Women in Big Data is spotlighting amazing women.
Working for a German mid-sized company which is specialized in strategic and end-to-end BI consulting, Janine Böckmann shares how being part of the Data Analytics team has given her the opportunity to work together with her team on client’s requirements and support her customer with how to get the best out of their data and how to optimally visualize their data.
I did not learn the profession I am currently pursuing during my studies; what I studied was initially intended as a stopgap solution, and the direction of my stopgap solution had also changed during the studies. The plans I made after leaving school, therefore, never came to fruition the way they were supposed to.
When I graduated from school, I did not know what to do for a living. I was interested in geography and sports and found subjects like economics or maths boring as hell. So I went to New Zealand for six months to find out what I actually wanted to do professionally, but regarding my professional interests I was not any the wiser when I got back.
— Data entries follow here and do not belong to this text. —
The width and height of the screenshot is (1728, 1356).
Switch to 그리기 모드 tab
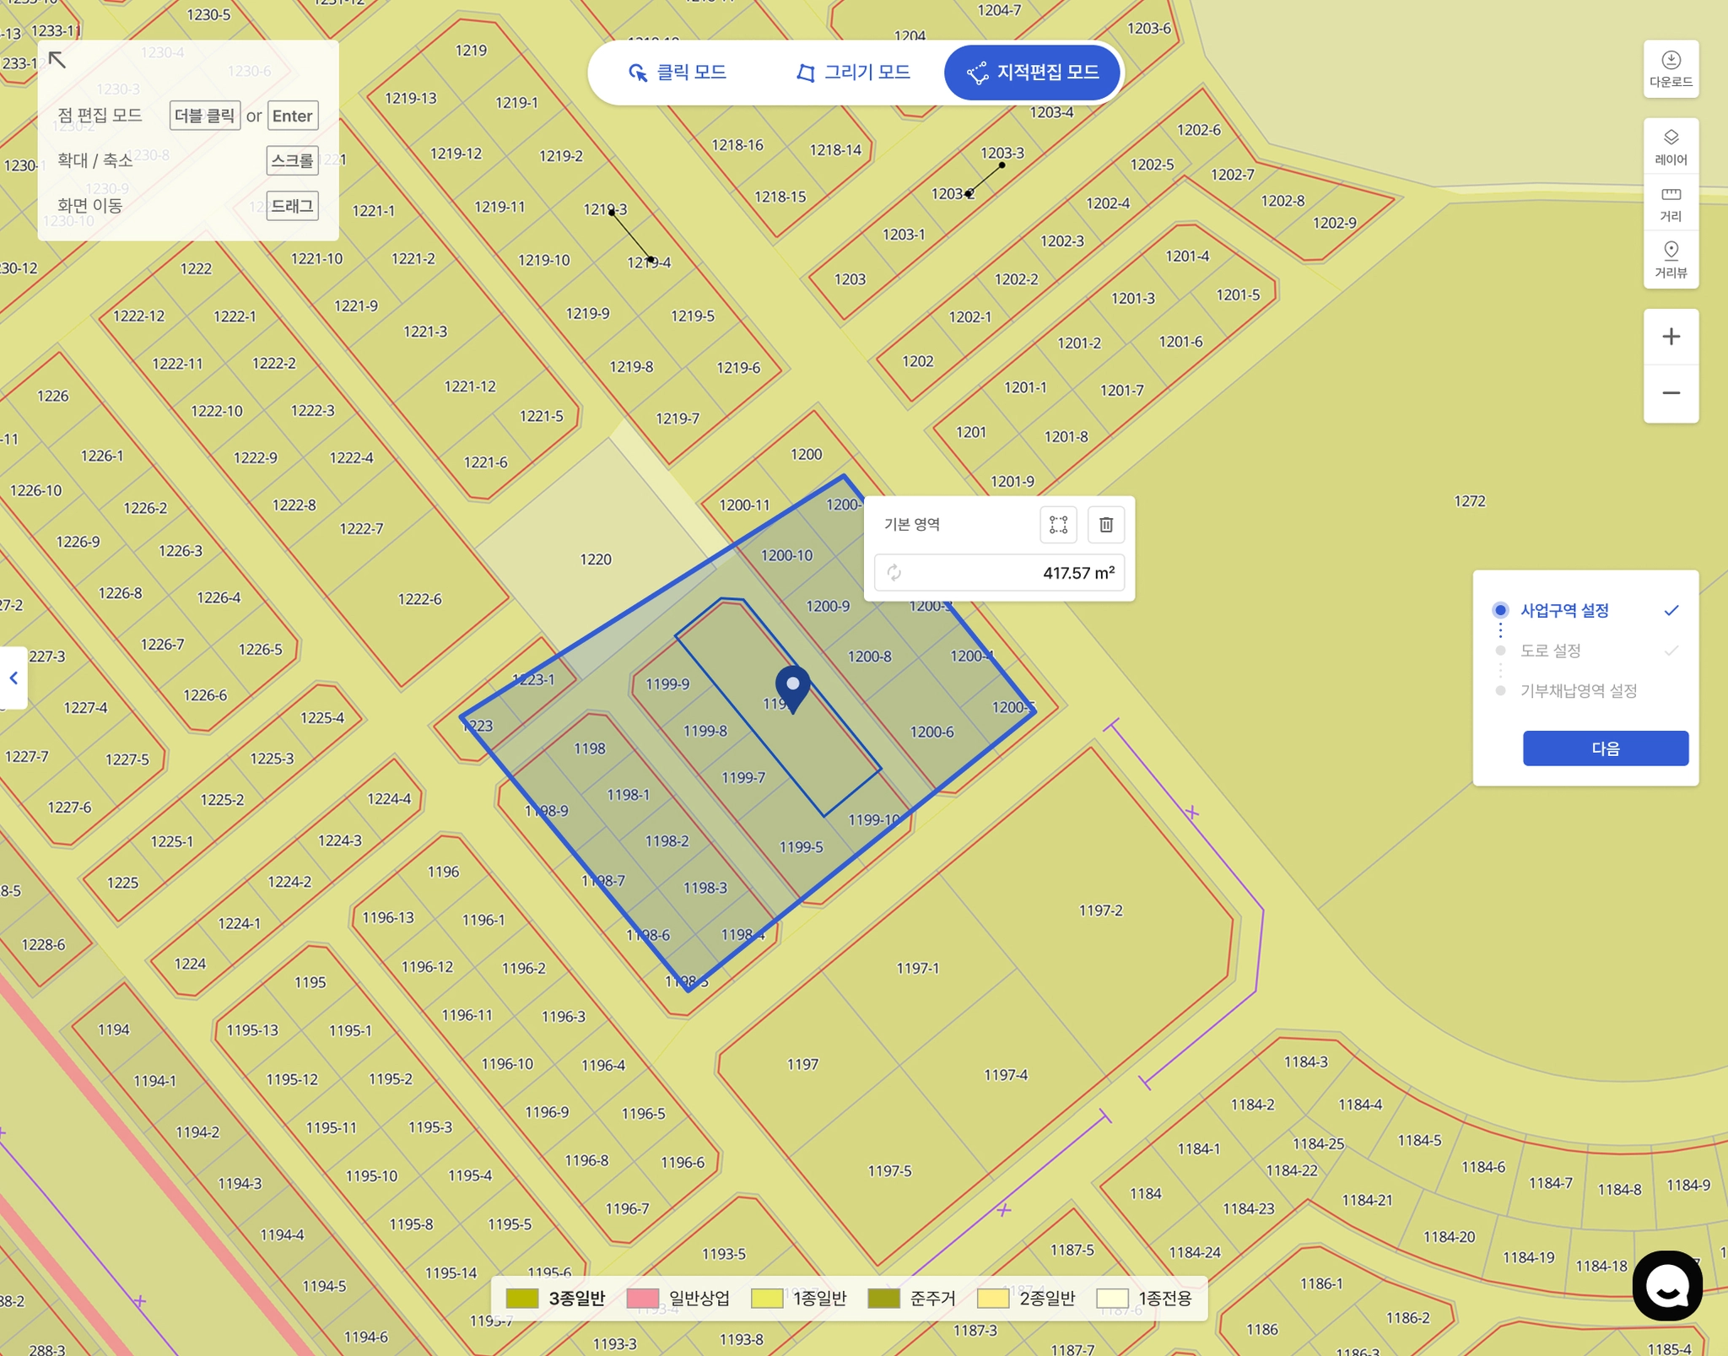point(853,73)
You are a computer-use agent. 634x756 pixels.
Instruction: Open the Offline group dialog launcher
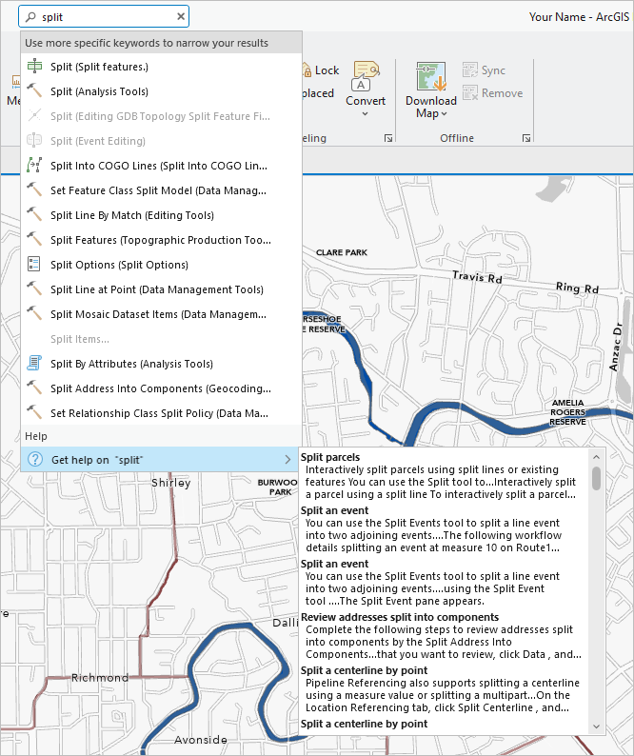pos(526,139)
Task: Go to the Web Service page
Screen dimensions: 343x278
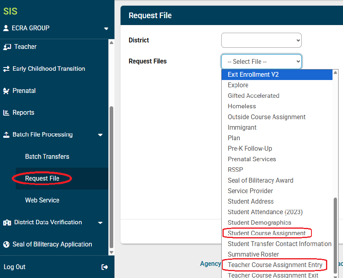Action: (x=42, y=200)
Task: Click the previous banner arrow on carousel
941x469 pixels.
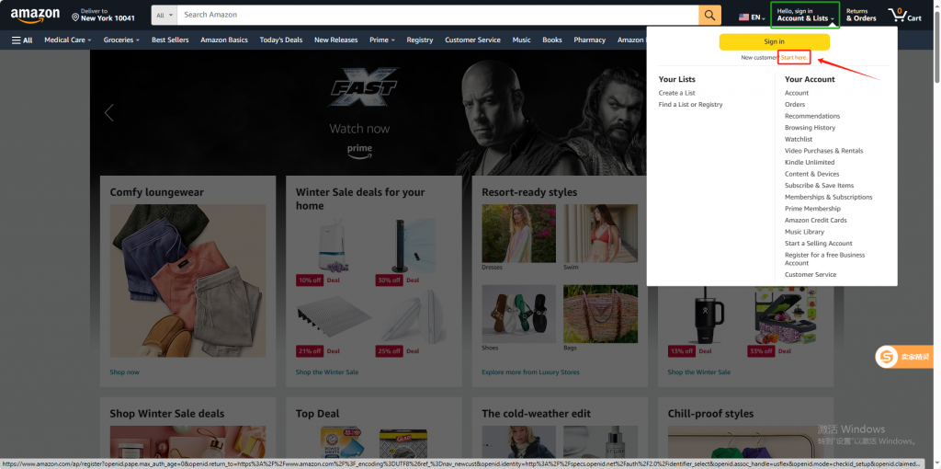Action: click(x=109, y=113)
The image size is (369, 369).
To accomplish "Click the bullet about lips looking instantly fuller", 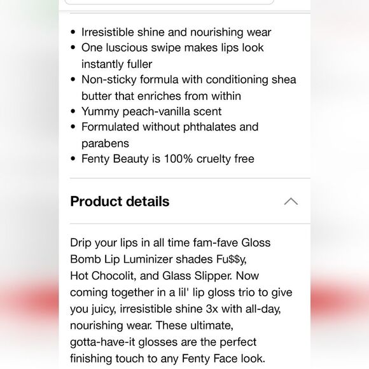I will tap(172, 56).
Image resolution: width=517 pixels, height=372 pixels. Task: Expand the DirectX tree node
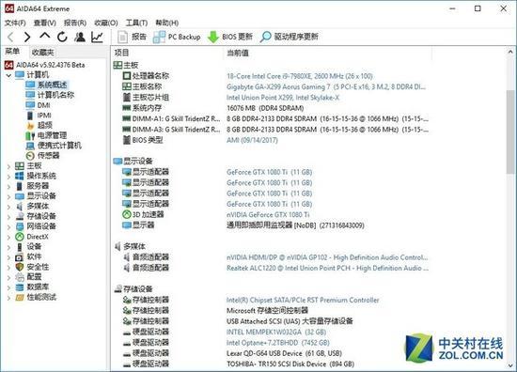(8, 238)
Back in Germany, I applied to study Geography, but I was not accepted. Without knowing what was in store for me in terms of content, without having had physics up to school-leaving level, and without being interested in maths, I enrolled for ‘Geophysics and Meteorology’ at the university of Cologne, with the goal of becoming a meteorologist.
My career journey into data hasn’t been, by any means, something traditional. At the end of my studies, I had completed both my bachelor’s and master’s degrees in applied geophysics. I only took one course in meteorology, and that was only because it was compulsory. There were ups and downs during my studies. I was only one math exam away from having to give up my studies. But I was also able to take exciting and varied measurement campaigns through applied geophysics.
Happy with a good master’s degree in my pocket, I started looking for a job, and of course I wanted to be able to put what I had learned into practice and gain a lot of work experience. But I quickly had to say goodbye to this idea as well. Instead, I started at my current job. The fact that I had already dealt with data validation, data evaluation, and data visualization in my studies finally encouraged me to take this step into a world that, though it had previously been completely foreign to me, gave me a certain amount of security.
I am happy that I can also be satisfied and successful in my new career field. And thankful that my study path has not only enabled me to take this one path, but that I have now realized for myself that much more is possible and that nothing comes as it was planned, but that it brings me personally much more effectively forward. I am excited about which professional paths I will still take and am open and curious about everything that is still to come.